Rough Cuts: Turmoil in the legal community

The circumstances surrounding the voiding by Malacanang of the amnesty given to Sen. Antonio Trillanes IV look very familiar even as it is closely similar to the ones leading to the filing of a Quo Warranty case against then Chief Justice Ma. Lourdes Sereno who was eventually ousted by her peers at the Supreme Court.

Yes, this already chilling phrase void Ab Initio or void from the beginning has become some kind of the Damocles sword to some people occupying critical positions in government.

In other words, we suspect that it is possible the filing of a Quo Warranto case against the ousted CJ Sereno was a test case for Malacanang that has evolved into a precedent jurisprudence to be referred to in cases against officials who may be similarly situated.

We now feel with some degree of certainty that the granting of the Quo Warranto petition filed by Solicitor General Jose Calida is now being used as basis for the issuance of the Presidential Proclamation voiding the grant of amnesty to Senator Trillanes IV. Trillanes and his Magdalo group were charged with offenses like coup d’etat by the administration of then President and now Speaker of the House Gloria Macapagal-Arroyo. He and his followers were also facing court martial proceedings.
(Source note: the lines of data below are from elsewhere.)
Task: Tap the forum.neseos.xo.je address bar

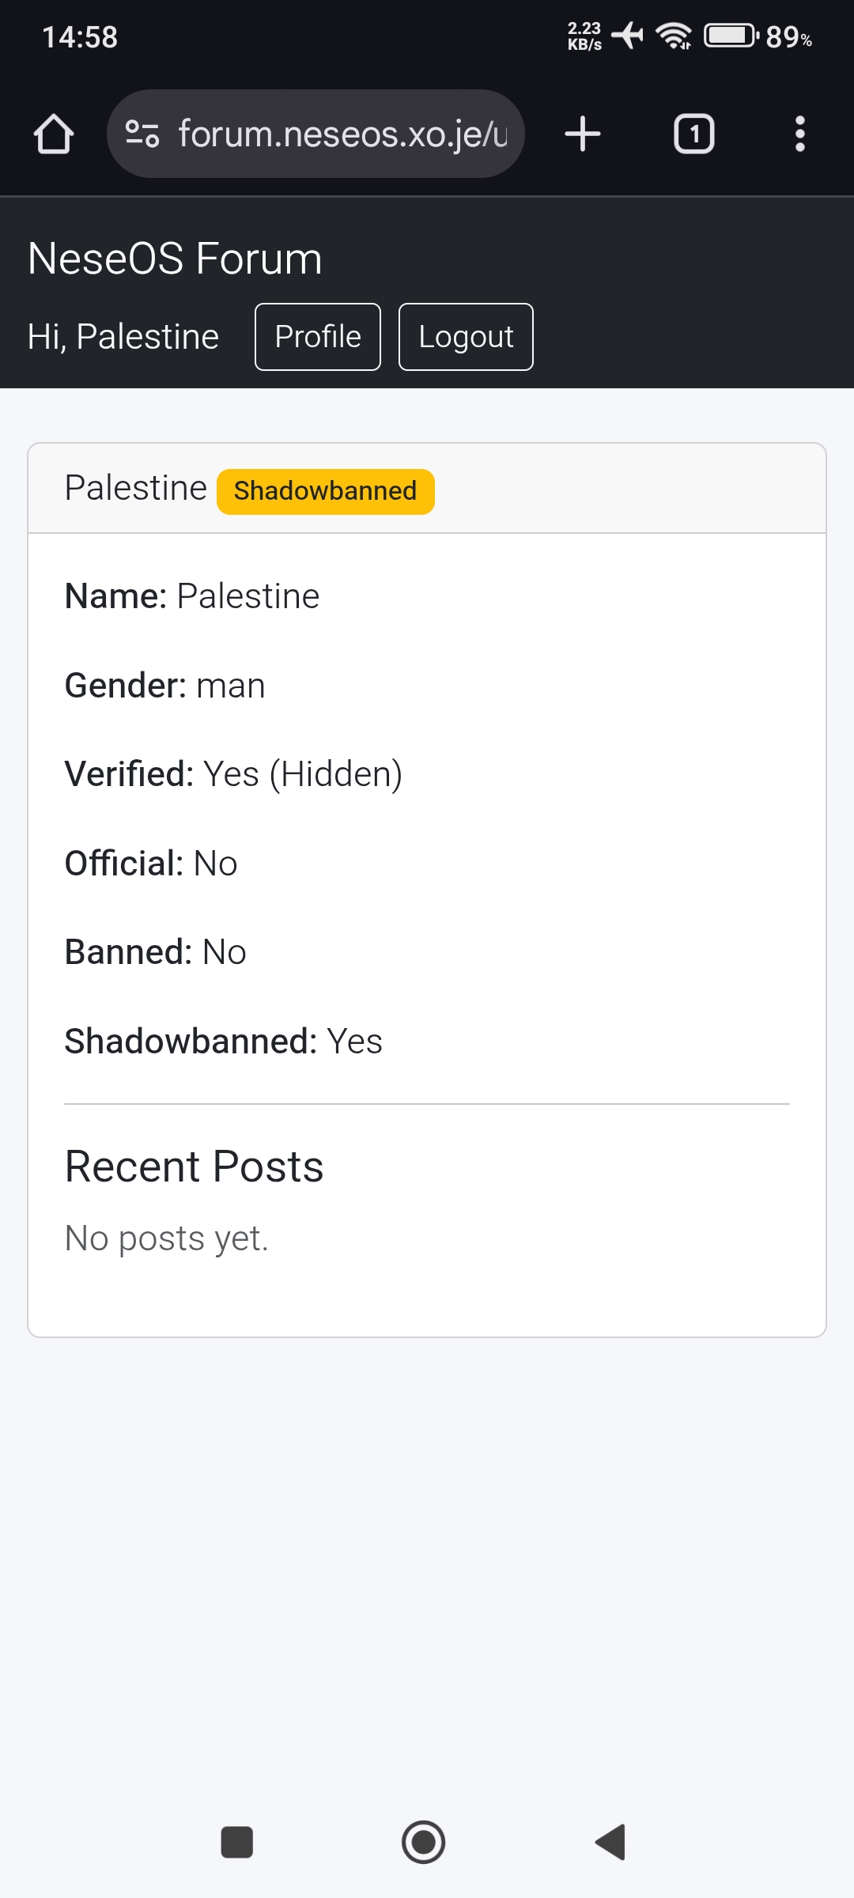Action: pos(342,134)
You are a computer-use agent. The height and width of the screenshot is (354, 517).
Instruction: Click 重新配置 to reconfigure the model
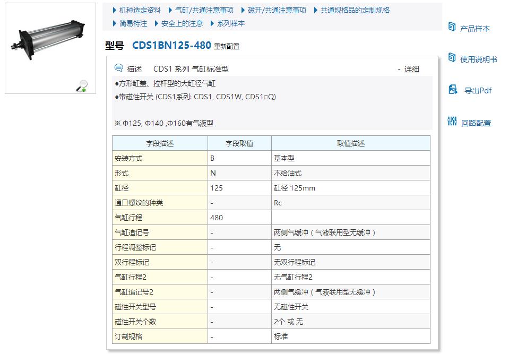227,47
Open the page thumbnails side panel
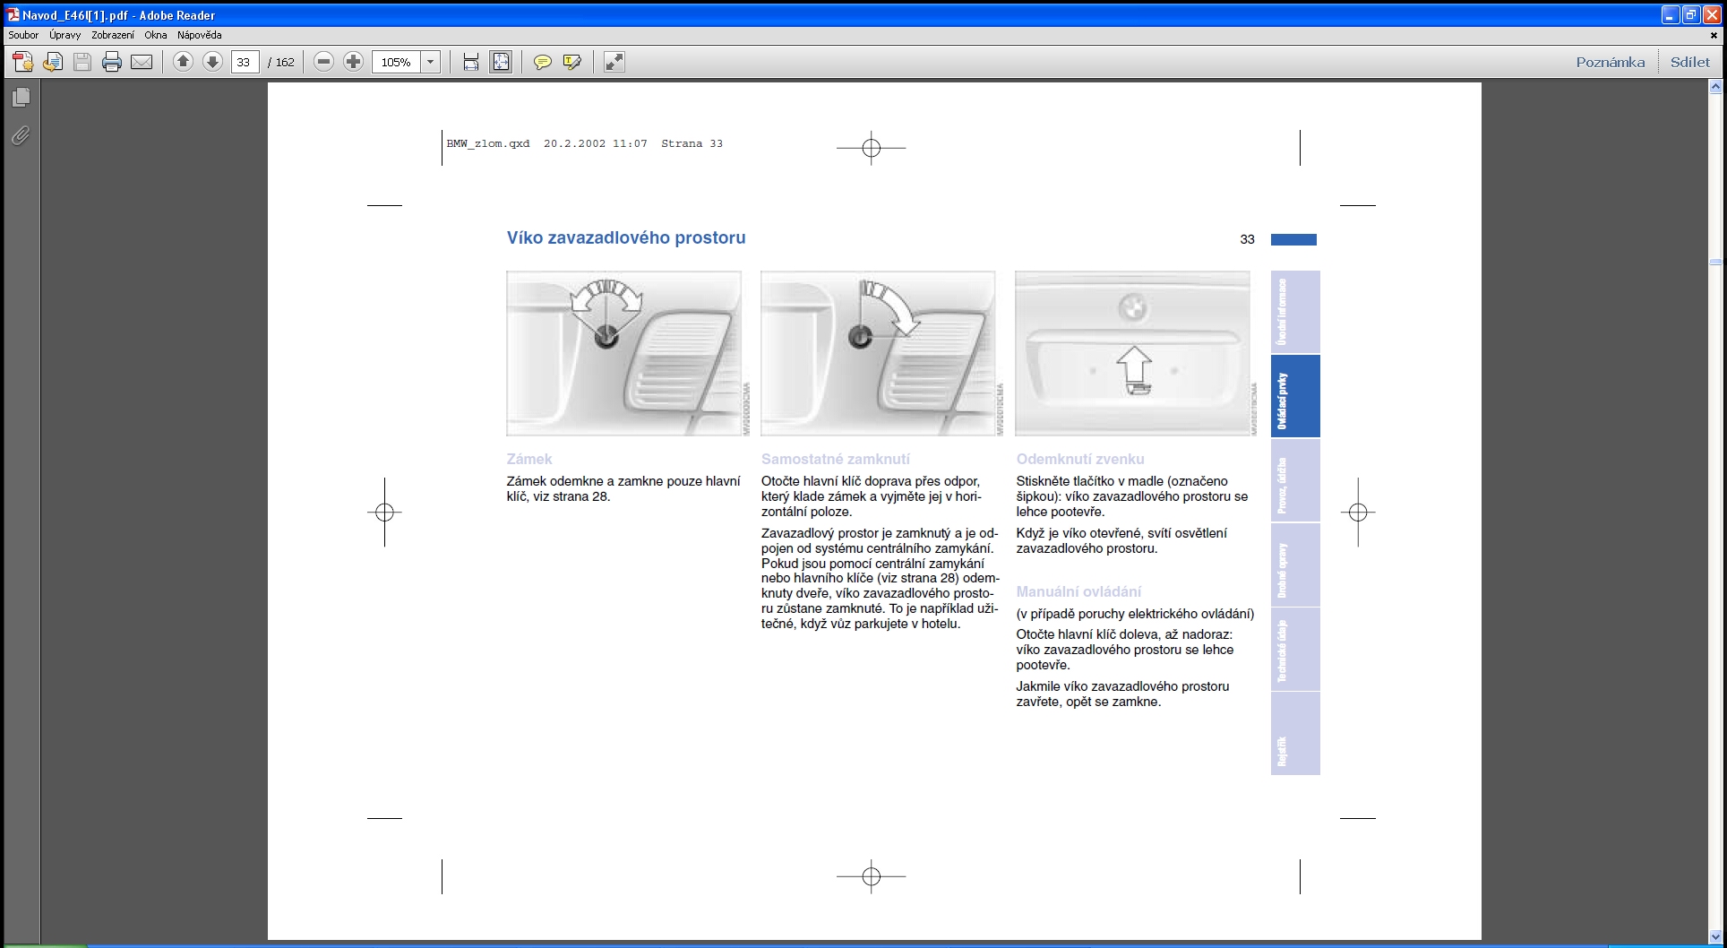The height and width of the screenshot is (948, 1727). tap(21, 97)
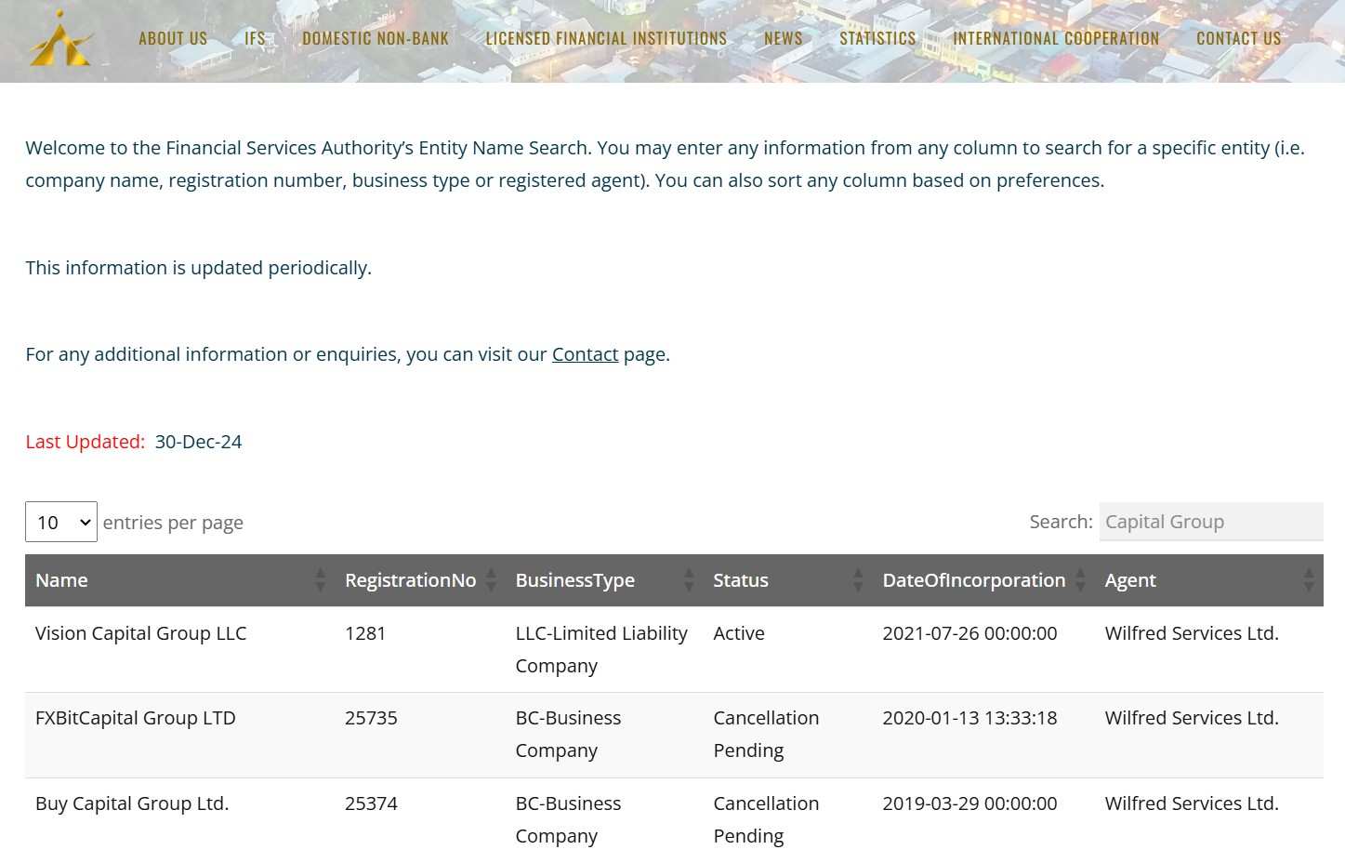Sort by Status column arrows
Image resolution: width=1345 pixels, height=863 pixels.
point(858,580)
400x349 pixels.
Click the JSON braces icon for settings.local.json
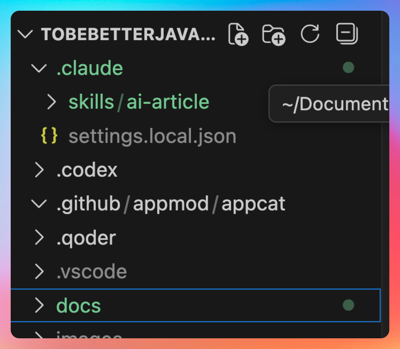point(49,136)
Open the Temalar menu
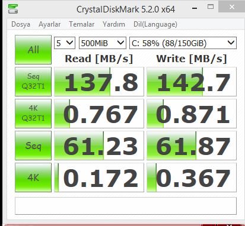The height and width of the screenshot is (226, 245). (x=82, y=24)
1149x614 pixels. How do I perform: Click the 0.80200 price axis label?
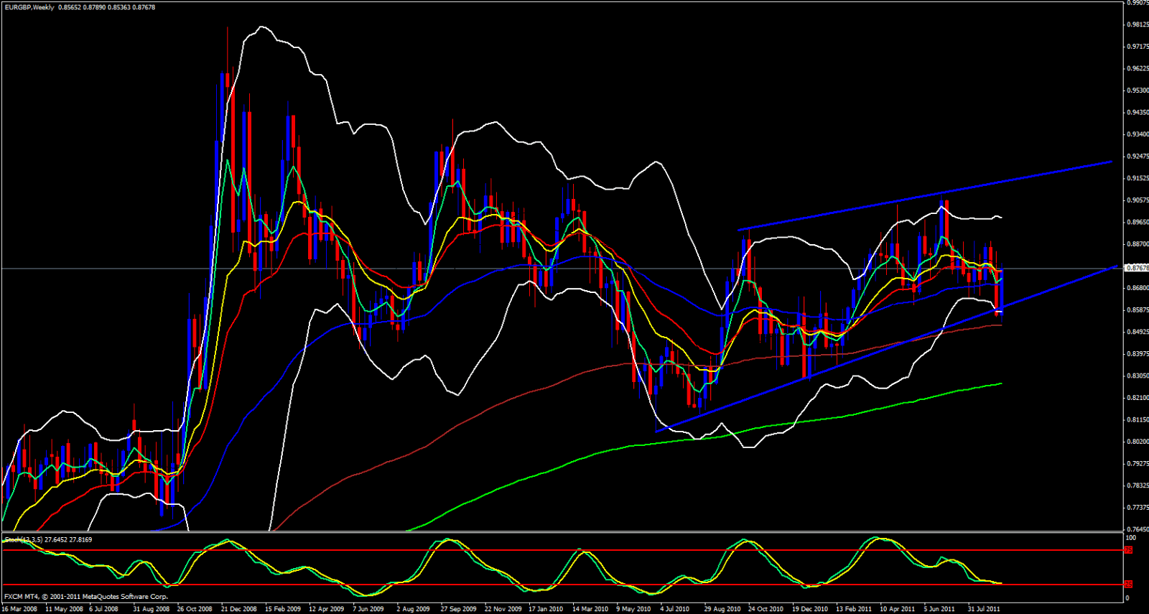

All these were offshoots of Trillanes group’s Oakwood mutiny, Manila Peninsula occupation, and their participation in the so-called Marine stand-off supposedly to manifest their disdain on the corruption in the Armed Forces and the government. In 2011 they were given amnesty by then President Benigno Simeon Aquino III.

In the withdrawal of the Trillanes amnesty the Presidential Proclamation cited as primary reason the amnestied senator’s failure to comply with the main requirements of the grant of amnesty. And these are his supposed non-submission of application for amnesty, and his continued non-admission of the crimes charged against him and his group. This citation in the Presidential Proclamation is buttressed by sworn statements by officials of government offices that are the repository of such documents.

Explaining the proclamation further Justice Secretary Menardo Guevarra said that without any copy of sworn documents anent the compliance of primary requirements the Aquino grant of amnesty to Trillanes, even if concurred by Congress, could not be held effective right from the start. So Malacanang lawyers, no doubt with substantial inputs from the SolGen and reference to the successful Quo Warranto petition against Sereno, may have confidently given the President the go-signal to void the Trillanes amnesty.

Another condition that is considered built-in in any amnesty grant is that the beneficiary of such act is deemed to have committed not to repeat the crime he is presumed to have committed, or do anything that is prejudicial to the government or the general public. And this, according to Chief Presidential Legal Counsel Salvador Panelo in a television interview over GMA’s Unang Hirit last Wednesday morning, Senator Trillanes continues to ignore. Panelo added that Trillanes keeps his unsubstantiated attacks against both the administration and the person of the President to the point of already committing sedition.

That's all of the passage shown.